Osaka Chemists Crack a Longstanding Problem in Making Drug Molecules

Two molecules can share an identical chemical formula and the same sequence of bonds yet behave completely differently inside a living cell. This is the reality of diastereomers - molecules that are structurally identical but arranged differently in three-dimensional space. Unlike mirror-image pairs, diastereomers are not reflections of each other; they are distinct geometric configurations that can have entirely different biological activities, toxicities, and potencies.

For pharmaceutical chemists, making the right diastereomer is not a preference - it is often a prerequisite for a drug to work. Yet organic synthesis has long been biased. When chemists run standard reactions on certain key building blocks, one diastereomeric form dominates the product mixture, and the other remains frustratingly scarce. A team at the University of Osaka has now described a strategy that inverts this outcome.

What Makes the Anti-Form So Hard to Make

The problem centers on a class of molecular building blocks called alpha-oxy carbonyl compounds. These are common intermediates in the synthesis of pharmaceuticals and natural products. A carbon atom adjacent to a carbonyl group sits next to an oxygen-containing substituent, creating a structural motif that shows up repeatedly in biologically active molecules.

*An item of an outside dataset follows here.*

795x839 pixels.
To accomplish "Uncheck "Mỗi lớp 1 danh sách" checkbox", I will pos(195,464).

When a nucleophile - a species that donates electrons - attacks the carbonyl group of one of these compounds, it can approach from two faces. The attack that occurs opposite to the existing oxygen substituent produces what chemists call the syn-adduct. The attack on the same face as the oxygen produces the anti-adduct. Standard chemistry strongly favors the syn outcome because the oxygen group coordinates with metal atoms in the reaction, steering incoming nucleophiles to the same side - a phenomenon called chelation control.

The result is that the anti-diastereomer, which may be the pharmacologically active form for a given drug target, ends up as a minor byproduct rather than the main product. Getting it in useful quantities has required complex, multi-step workarounds.

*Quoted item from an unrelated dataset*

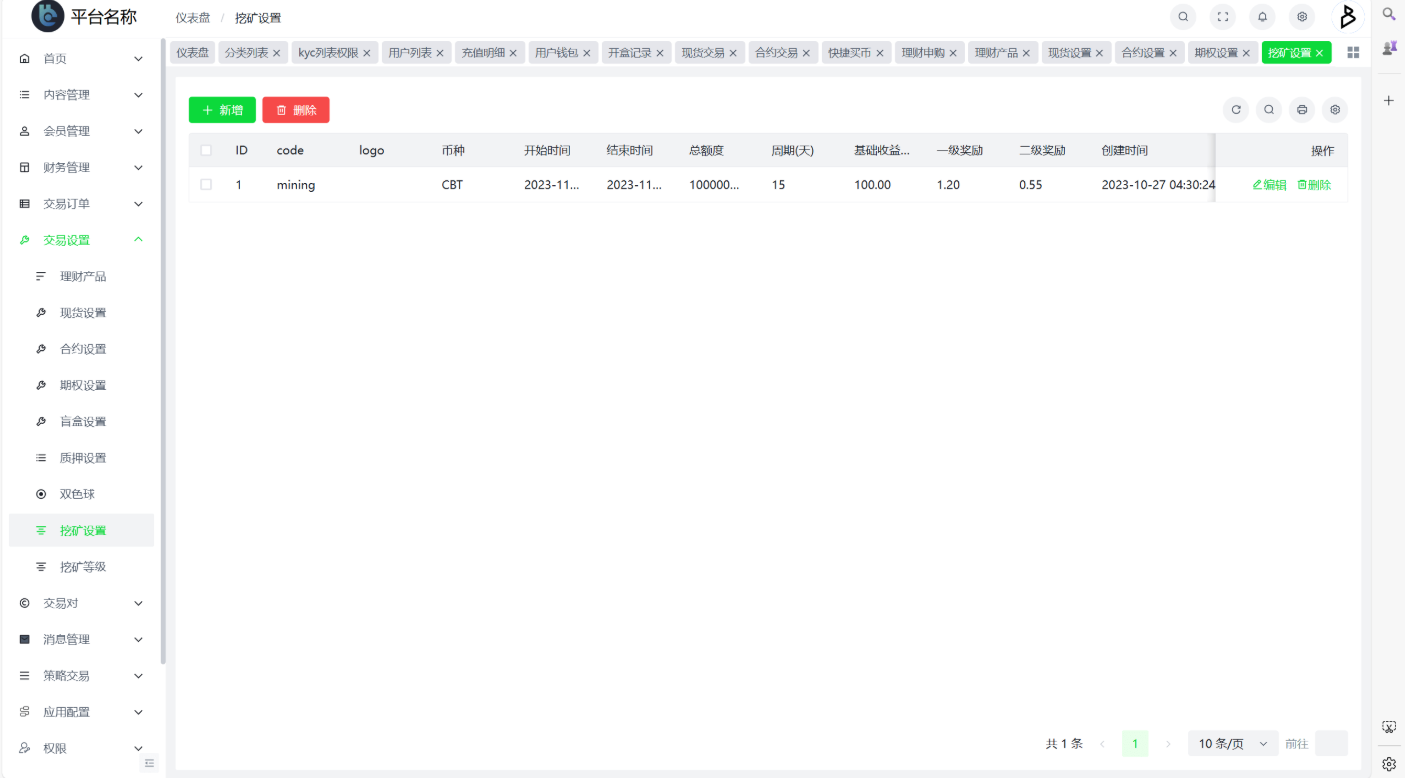
Task: Switch to the 用户列表 tab
Action: (409, 53)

A Cage Structure That Blocks Chelation

Lead author Yuya Tsutsui and senior author Makoto Yasuda identified a structural fix: use an allylating agent whose geometry physically prevents chelation from operating. They chose a class of compounds called allylatranes - allyl groups built around a central atom (from Group 14 of the periodic table, such as carbon or silicon) that is bonded to a large number of surrounding atoms in a rigid, cage-like framework.

"We selected an allyl with a cage-like structure, an allylatrane. In this molecule, a large number of atoms are bonded to a central atom from Group 14," Tsutsui explained. "This high coordination number makes the allylatrane highly nucleophilic."

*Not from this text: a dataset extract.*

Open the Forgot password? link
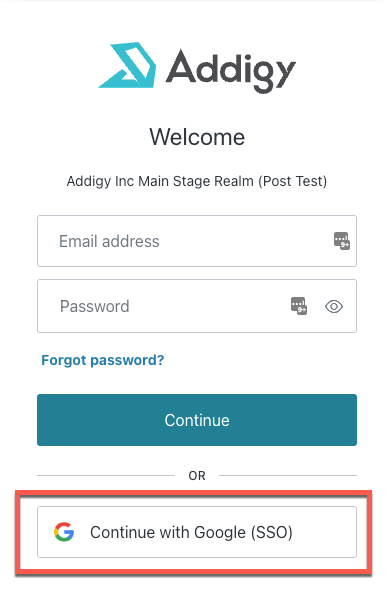385x592 pixels. click(103, 360)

The rigid cage structure does something crucial: it makes the allylatrane far less reactive toward Lewis acids - the electron-accepting species that typically facilitate chelation. With chelation blocked, the reaction no longer defaults to producing the syn-adduct. Instead, the steric geometry of the encounter favors the anti-diastereomer as the primary product.

"Our strategy is applicable to a wide variety of substrates," Yasuda said. "The anti-diastereomer can be obtained in considerably higher yields than those afforded by traditional methods."

The paper, titled "Non-Chelation Control in Allylations of alpha-Oxy Ketones Using Group-14 Allylatranes," was published in Nature Communications with DOI: https://doi.org/10.1038/s41467-026-69732-2.

Practical Scope and Limitations

The team tested the approach across multiple substrate types and found the anti-selectivity held across a range of alpha-oxy carbonyl compounds - not just for a single optimized example. This breadth matters for practical pharmaceutical synthesis, where chemists need a reliable method that works across a series of structurally related compounds rather than one that must be re-optimized for each new target.

The study is conducted at the laboratory scale and the yields, while significantly improved over traditional methods, have not yet been demonstrated in industrial-scale synthesis runs. Whether the allylatrane reagents are easy and inexpensive to produce in large quantities remains a practical question that manufacturing teams would need to address before the approach could be adopted broadly in drug production.

For now, the value is in proof of concept: a simple, direct route to a molecular form that previously required complex synthetic gymnastics. For researchers building complex drug-like structures from modular components, having reliable access to both diastereomeric forms of a key building block doubles the chemical space they can explore.